_EXERCISE INPUTS_.
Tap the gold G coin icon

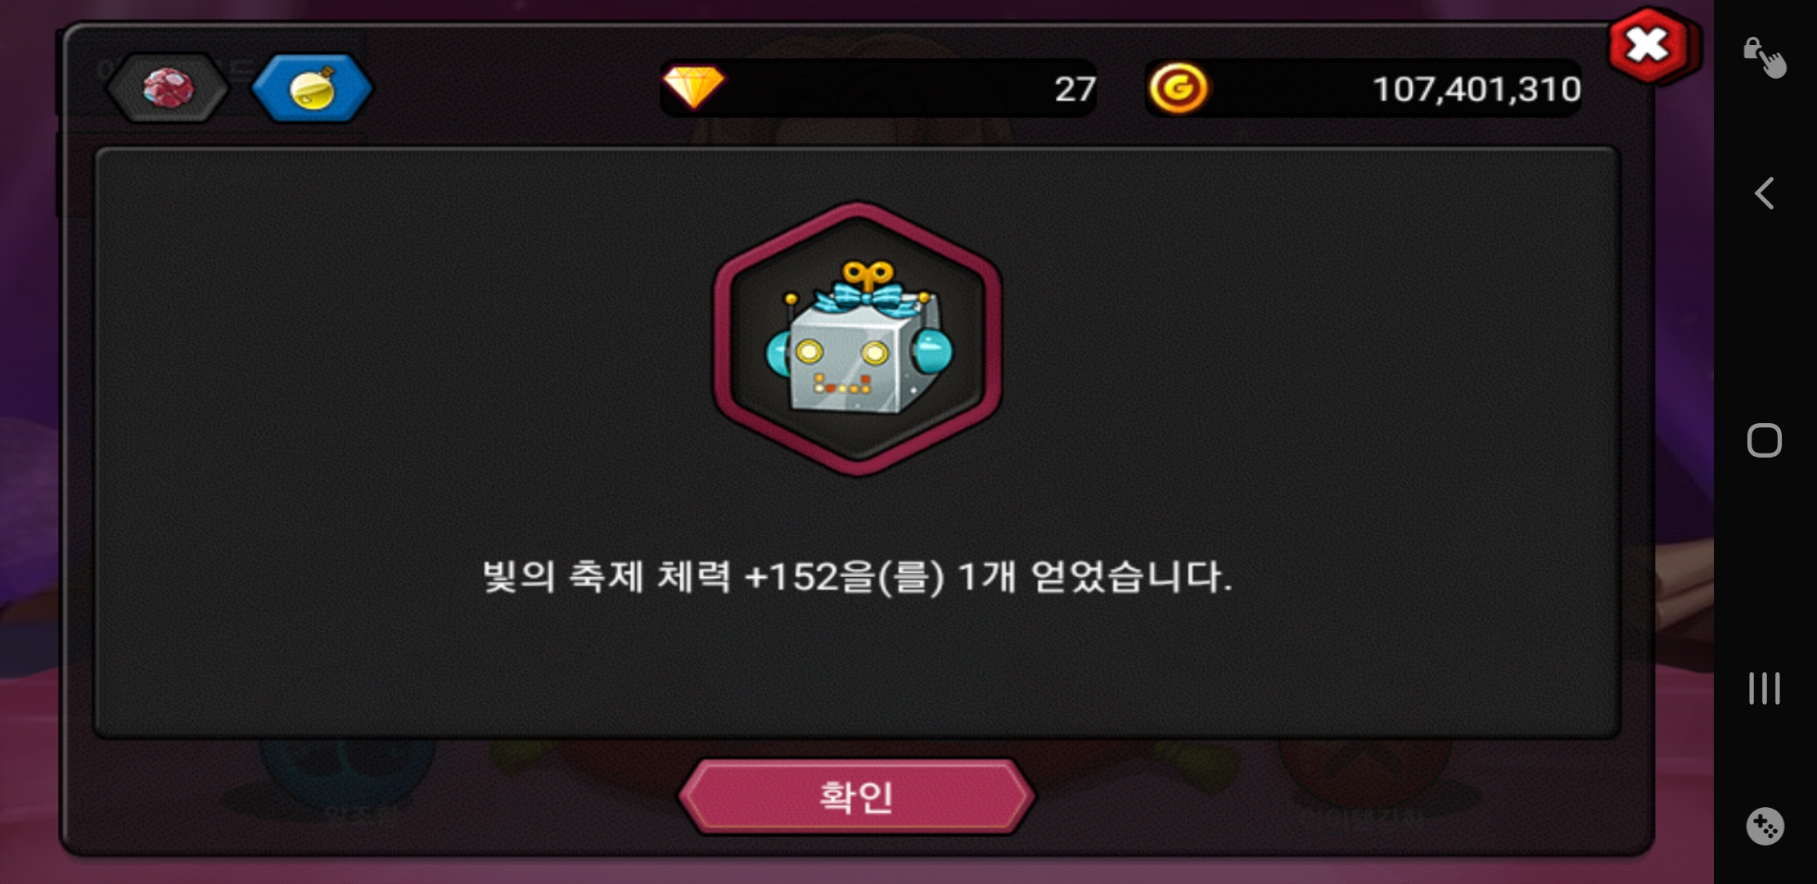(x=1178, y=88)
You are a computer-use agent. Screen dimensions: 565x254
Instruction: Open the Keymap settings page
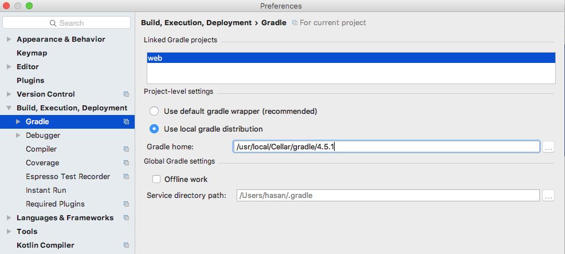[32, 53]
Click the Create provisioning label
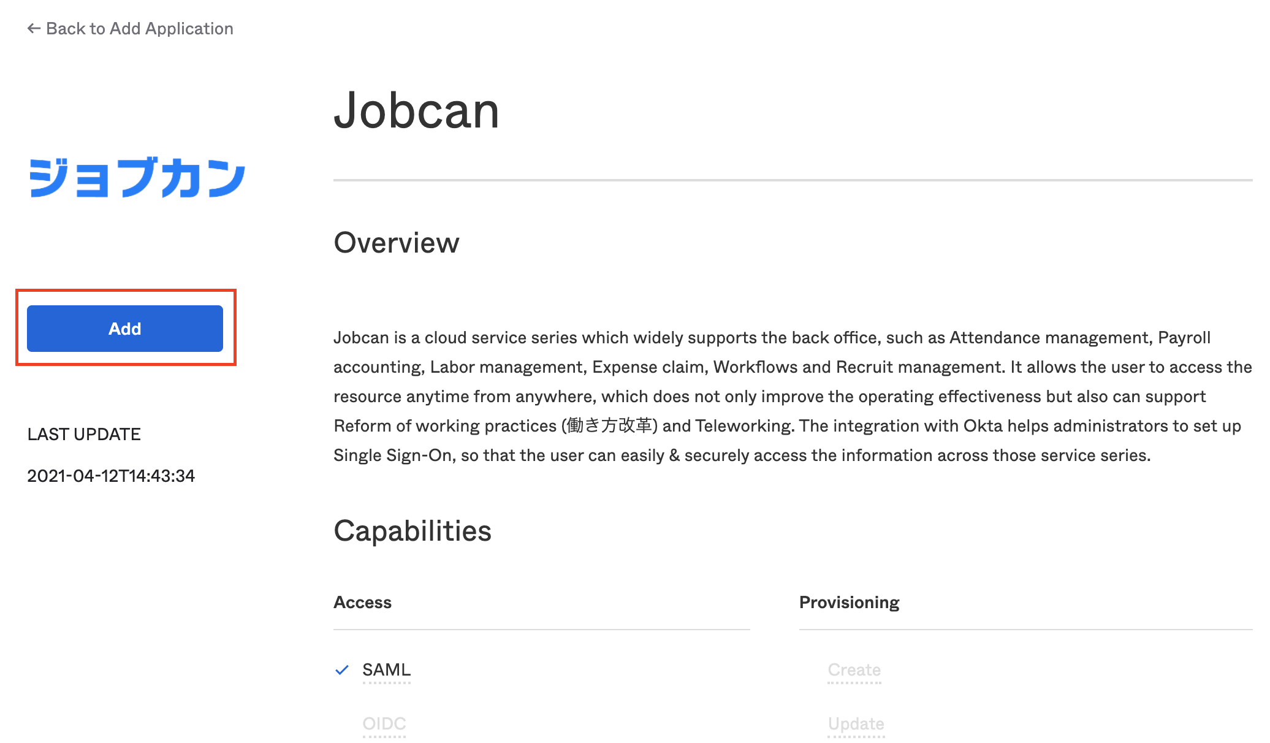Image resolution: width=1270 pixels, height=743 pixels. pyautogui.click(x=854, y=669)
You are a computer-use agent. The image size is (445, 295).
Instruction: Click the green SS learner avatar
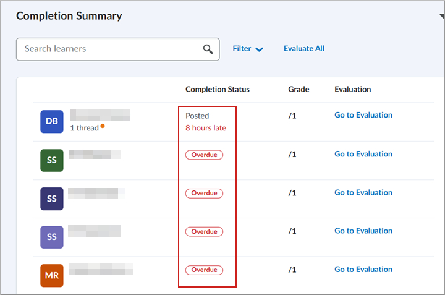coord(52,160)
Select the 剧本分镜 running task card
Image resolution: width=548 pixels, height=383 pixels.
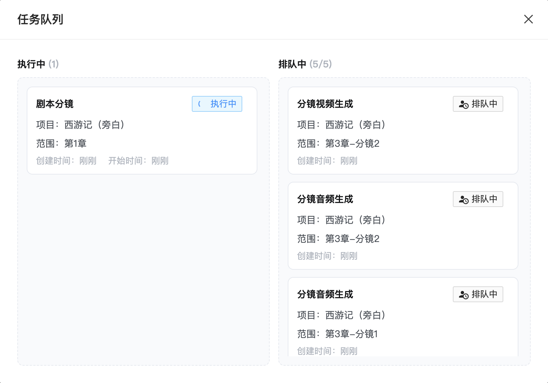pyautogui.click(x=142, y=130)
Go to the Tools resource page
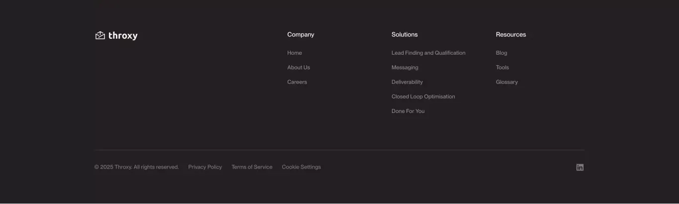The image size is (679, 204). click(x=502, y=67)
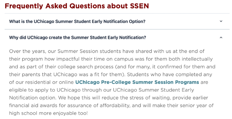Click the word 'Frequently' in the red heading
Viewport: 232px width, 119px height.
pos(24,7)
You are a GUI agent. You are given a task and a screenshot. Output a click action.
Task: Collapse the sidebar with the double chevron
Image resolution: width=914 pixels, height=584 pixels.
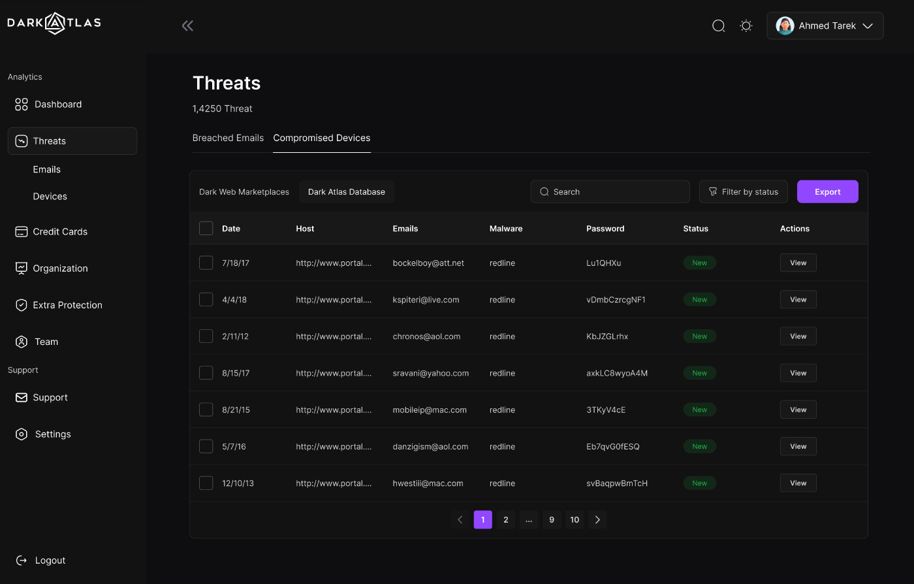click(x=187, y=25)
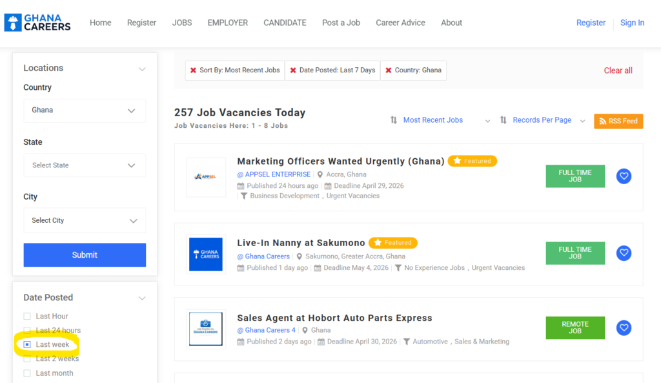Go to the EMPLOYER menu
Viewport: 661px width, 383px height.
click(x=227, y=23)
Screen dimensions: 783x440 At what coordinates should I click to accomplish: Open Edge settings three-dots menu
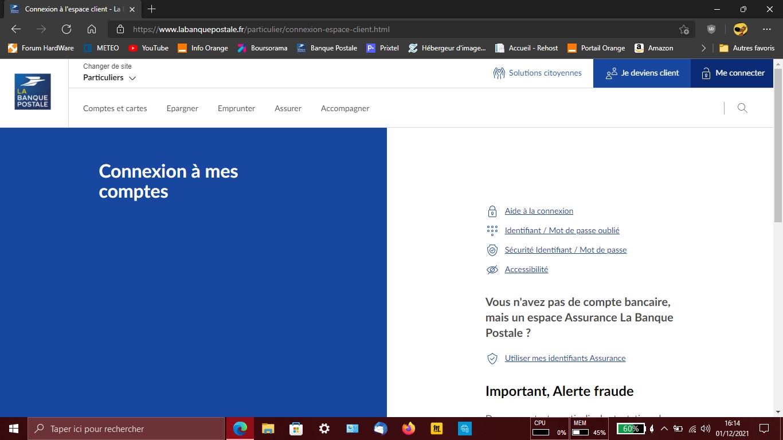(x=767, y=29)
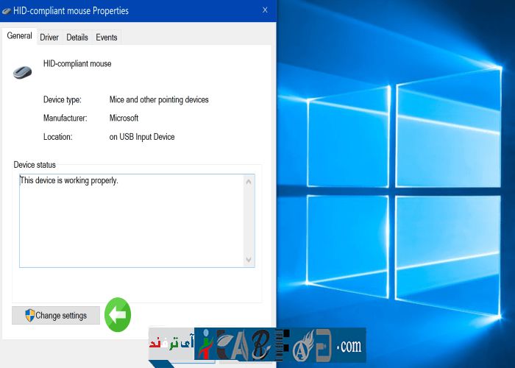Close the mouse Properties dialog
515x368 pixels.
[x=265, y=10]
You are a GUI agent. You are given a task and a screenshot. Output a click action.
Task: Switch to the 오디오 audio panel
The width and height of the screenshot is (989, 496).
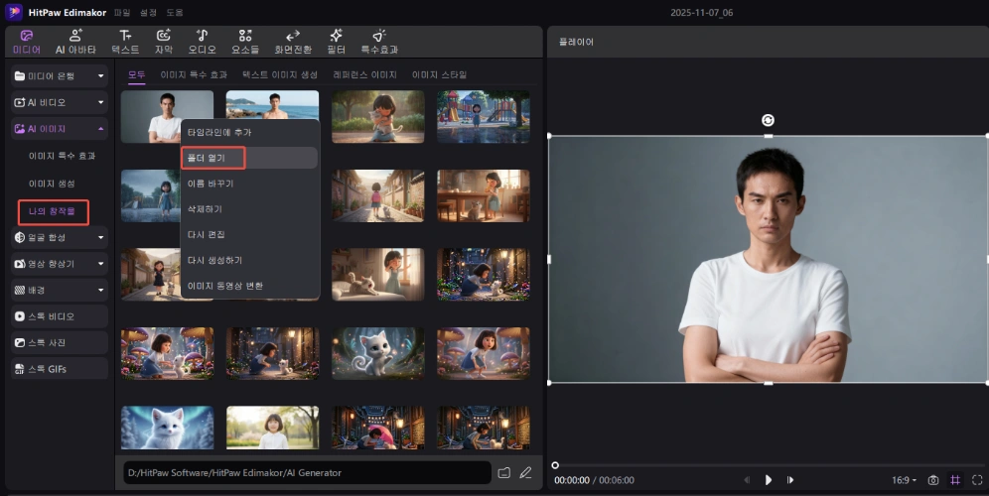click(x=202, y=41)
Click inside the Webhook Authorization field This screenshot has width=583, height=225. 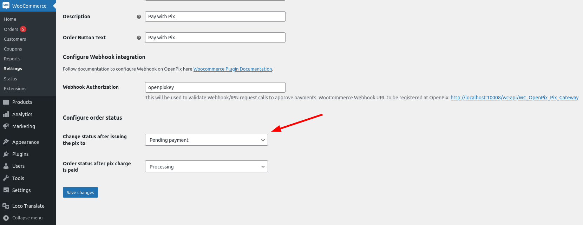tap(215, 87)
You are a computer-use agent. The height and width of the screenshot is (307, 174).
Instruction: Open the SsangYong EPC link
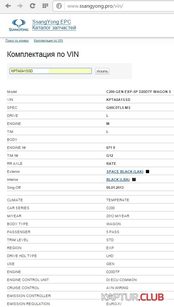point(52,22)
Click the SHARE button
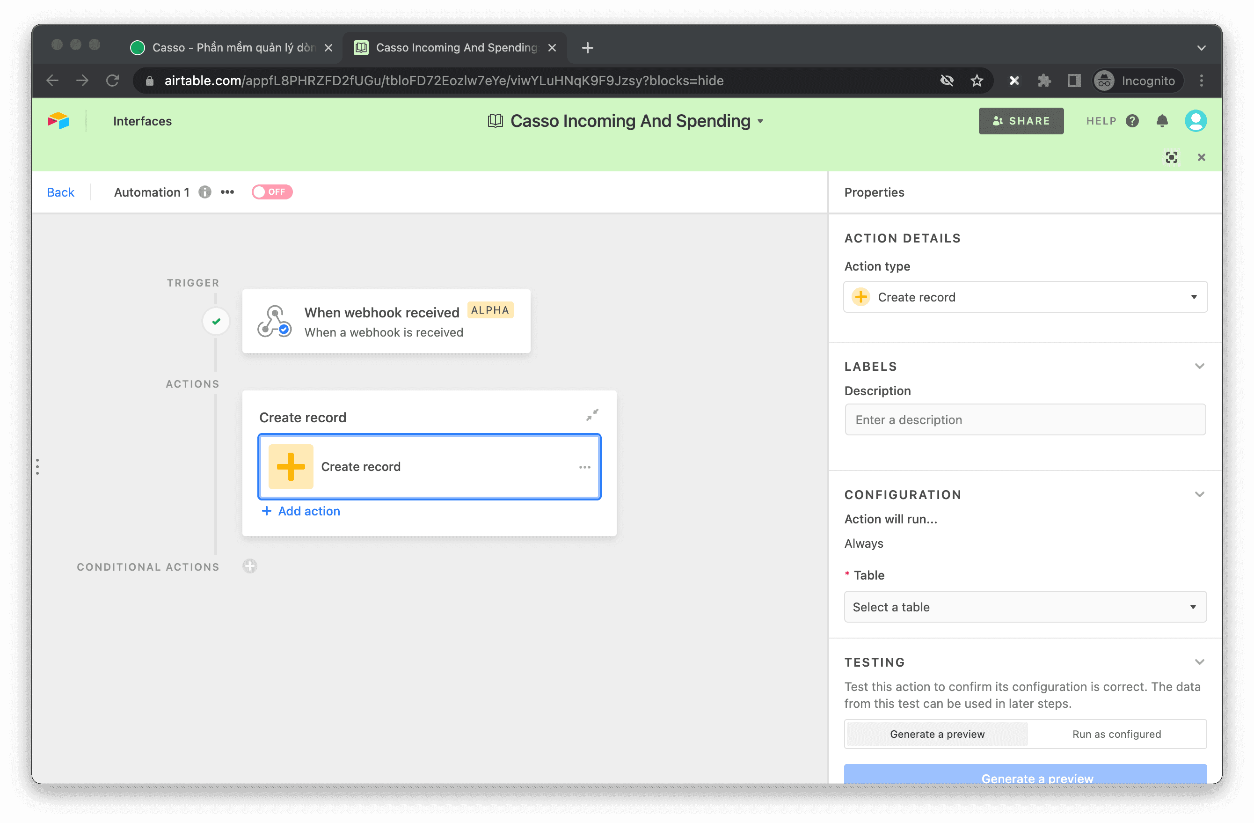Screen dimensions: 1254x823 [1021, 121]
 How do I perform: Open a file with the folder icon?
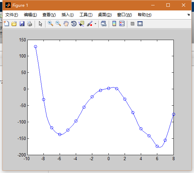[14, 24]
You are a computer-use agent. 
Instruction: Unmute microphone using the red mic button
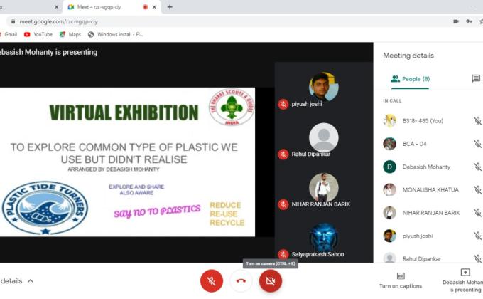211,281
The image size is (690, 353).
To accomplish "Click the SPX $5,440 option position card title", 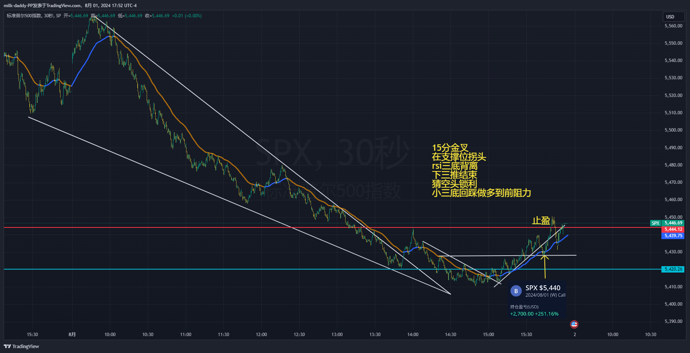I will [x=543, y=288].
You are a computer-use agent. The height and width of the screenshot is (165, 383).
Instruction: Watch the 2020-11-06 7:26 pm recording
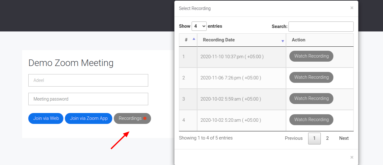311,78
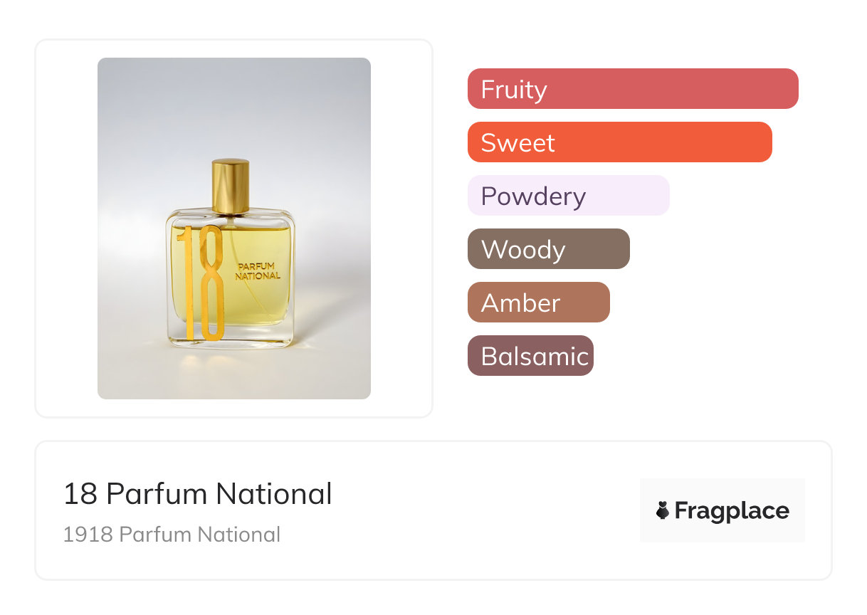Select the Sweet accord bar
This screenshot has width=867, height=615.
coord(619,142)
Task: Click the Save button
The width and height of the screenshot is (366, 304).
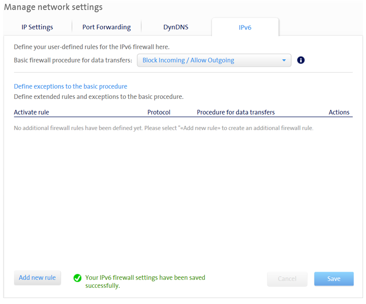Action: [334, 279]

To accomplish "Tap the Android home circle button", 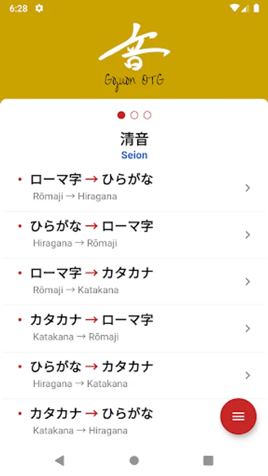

_EXERCISE_. Your answer should consist solely of the lines from the one with "The width and height of the screenshot is (366, 304)." through the last line of the entries, restated word for word, with the pictures omitted.

_ANSWER TO THE EXERCISE_.
The width and height of the screenshot is (366, 304).
Action: [334, 279]

To accomplish "Tap the Android home circle button", 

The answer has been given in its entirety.